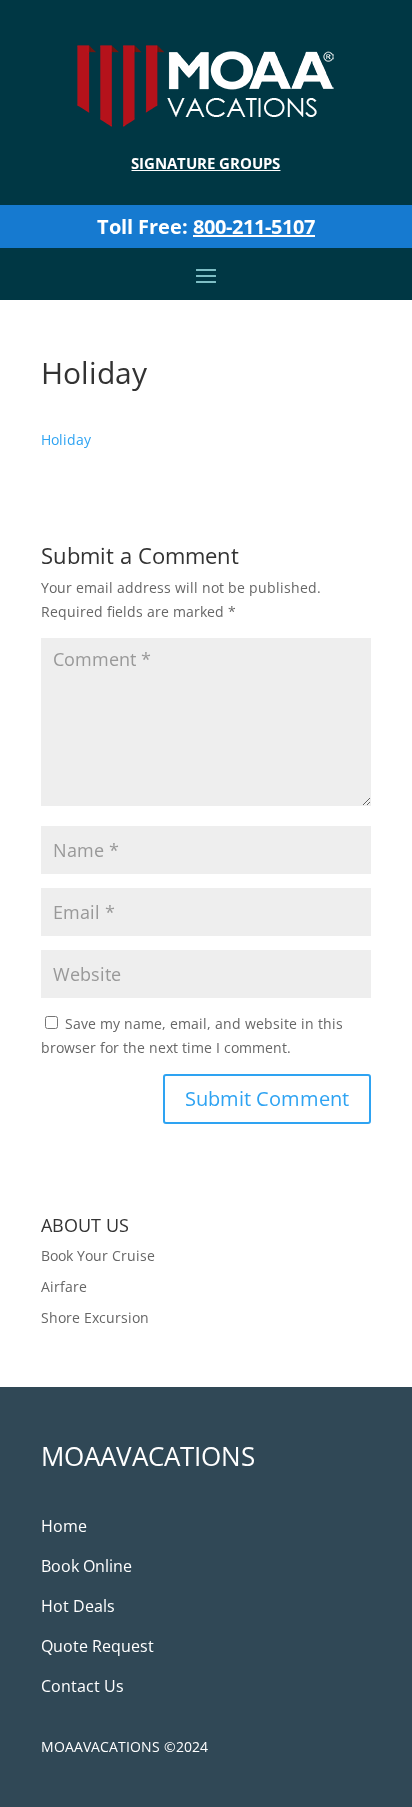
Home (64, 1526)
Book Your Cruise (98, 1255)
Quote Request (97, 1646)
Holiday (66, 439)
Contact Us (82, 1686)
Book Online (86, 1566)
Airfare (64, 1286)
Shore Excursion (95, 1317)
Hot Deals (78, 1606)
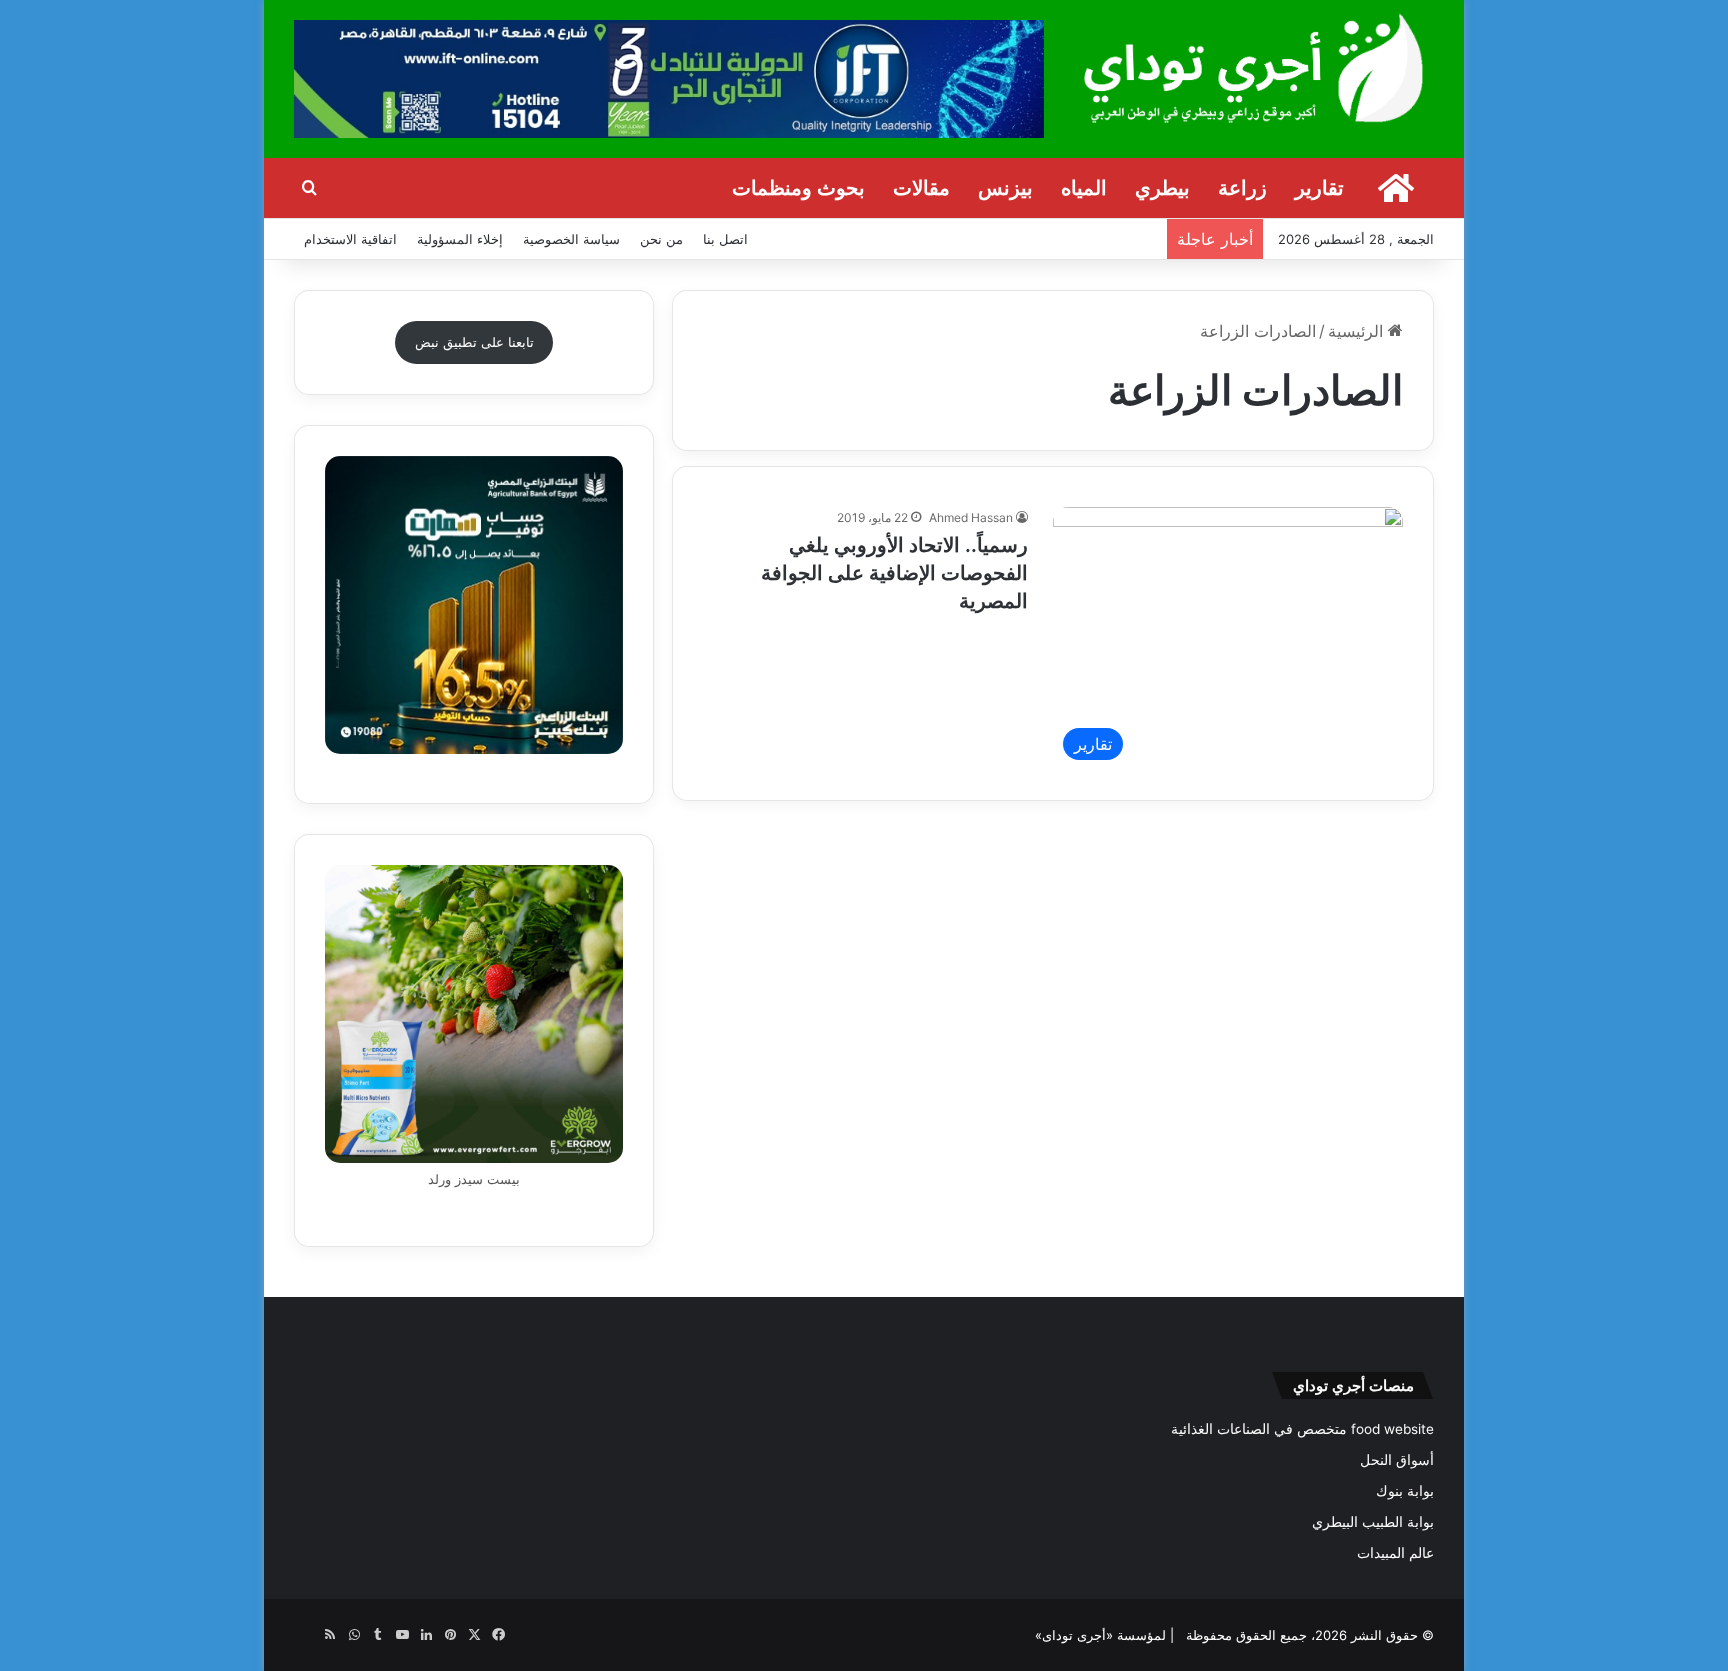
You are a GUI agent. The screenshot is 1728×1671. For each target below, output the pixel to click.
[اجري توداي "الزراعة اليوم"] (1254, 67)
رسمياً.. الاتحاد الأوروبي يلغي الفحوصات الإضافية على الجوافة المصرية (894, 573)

> [TASK]
Beginning at the line containing "Holiday (66, 439)", restate every line through the end of the material above exactly; omit the pictures.

> [ANSWER TO THIS EXERCISE]
Holiday (66, 439)
Contact Us (82, 1686)
Book Online (86, 1566)
Airfare (64, 1286)
Shore Excursion (95, 1317)
Hot Deals (78, 1606)
You are a GUI agent. The screenshot is 1728×1671. For each target below, output the pixel to click.
[اجري توداي "الزراعة اليوم"] (1254, 67)
رسمياً.. الاتحاد الأوروبي يلغي الفحوصات الإضافية على الجوافة المصرية (894, 573)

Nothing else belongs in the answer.